Although there are conditioning programs that you should be included in your training, however, not all conditioning program is necessary for everyone. It all depends on what you are training for. Alactic system, although it is very important system, however, may included in the depends category.
Basics of Alactic System
Alactic energy system is a burst of energy that can be sustained up to 12 seconds. Powerlifting and 40-yard sprinting are some of the examples for Alactic system. Sports such as powerlifting, soccer, football, baseball, swimming, track and field, gymnastics, crossfit events, utilizes this alactic energy system within their events and required to be trained along with other energy systems (aerobic and lactic).
Training style for alactic system can be weightlifting with higher intensity but lower volume, short distance sprinting with run, swim, and bike, and can be used in sports specific training programs.
3 Key Factors To Work Your Alactic System
There are few things that you will need to keep in mind when you are applying this type of conditioning. First is intensity level of the exercise. It needs to be challenging enough that you will need to exert force that you do not normally use in you daily activity. Of course, quality of exercise must be practiced properly not only to avoid injury, but also to utilize maximum number muscle groups in each movement.
Second is recovery time. Between each set of exercise(s), you want to make sure that you are recovering so that first and last set will be performing in almost the same quality. Typical recovery time may vary from 3-5 minutes. Training this energy system is not only about training your muscular system but also you are training your nervous system as well. Same thing can be said about recovery from alactic training session. Frequency of this type of training should be no more than 1-2 days per week. For other days, you can perform other two energy system.
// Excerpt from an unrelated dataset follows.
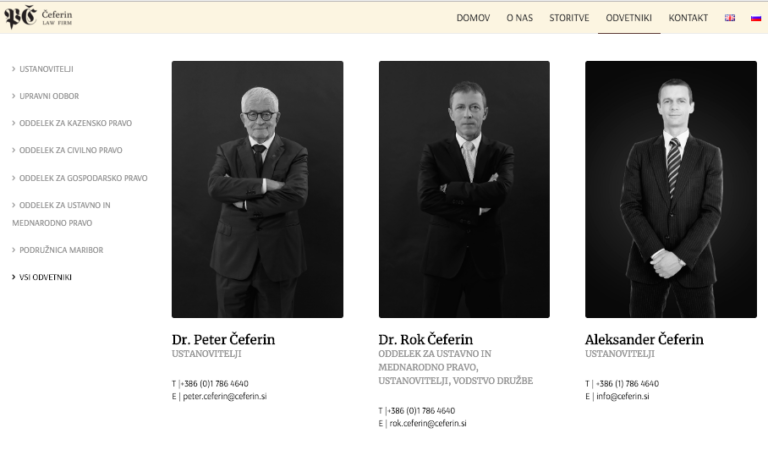Screen dimensions: 768x450
Task: Open Dr. Rok Čeferin's portrait photo
Action: point(464,189)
Third is warm up. Make sure to properly warm up before starting the program. Make sure to use the similar movement that you will be using in your training program. If you are using squat as part of your training, then you should be using squat with lower intensity level and not just walking on treadmill or rolling around with foam roller. Warm up should be designed to prepare heart rate, mobility, and muscle readiness for the program that you will be performing.
Train Your Alactic System
First choose your exercise modalities. Start off with one exercise then add as you get comfortable. Try not to add too many, maximum number should be 3 per session.
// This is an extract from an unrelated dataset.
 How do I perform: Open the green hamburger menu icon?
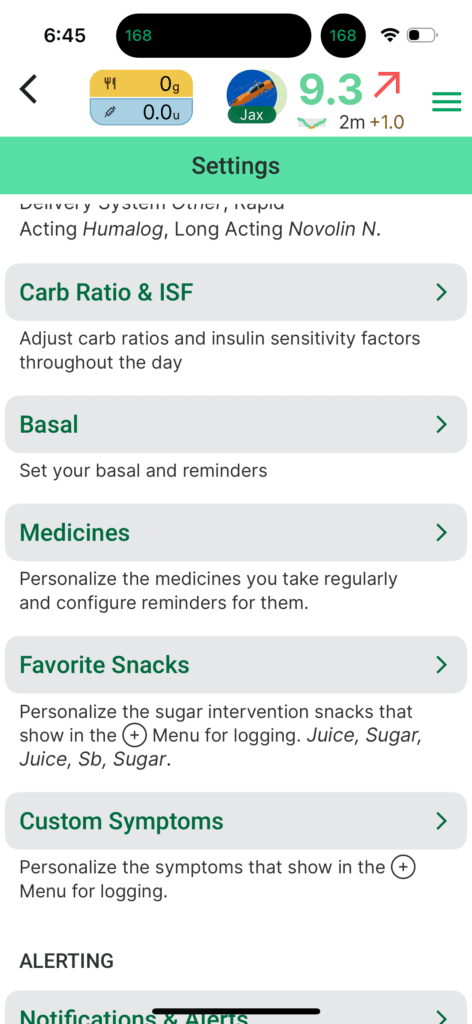(447, 101)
Let's use running for example.
Once you choose a modality, warm up thoroughly. For running, you should use lunges, calf raises, inverted rows with minimum intensity to warm up the muscles needed to run. Then use light running pace to elevate your heartrate for about 5-10 minutes.
Once the warm up is done, give yourself about 3-5 minutes break and let the body settle down.
Use running pace that is at least 80% of your maximum effort and perform for about 10 seconds per set. After the set is done give yourself at least 3 minutes break to make sure that the second set is same quality of effort as the first. You may repeat this work up to 10 sets or until your performance declines. You can monitor your performance level by timing your run.
Alactic System Conditioning Review
Work Duration: 9-12 sec
Rest Duration: 3-5 minutes
Total Duration: 40-50 minutes (including warm up)
Modalities: Run, Bike, Swim, Weightlift, etc.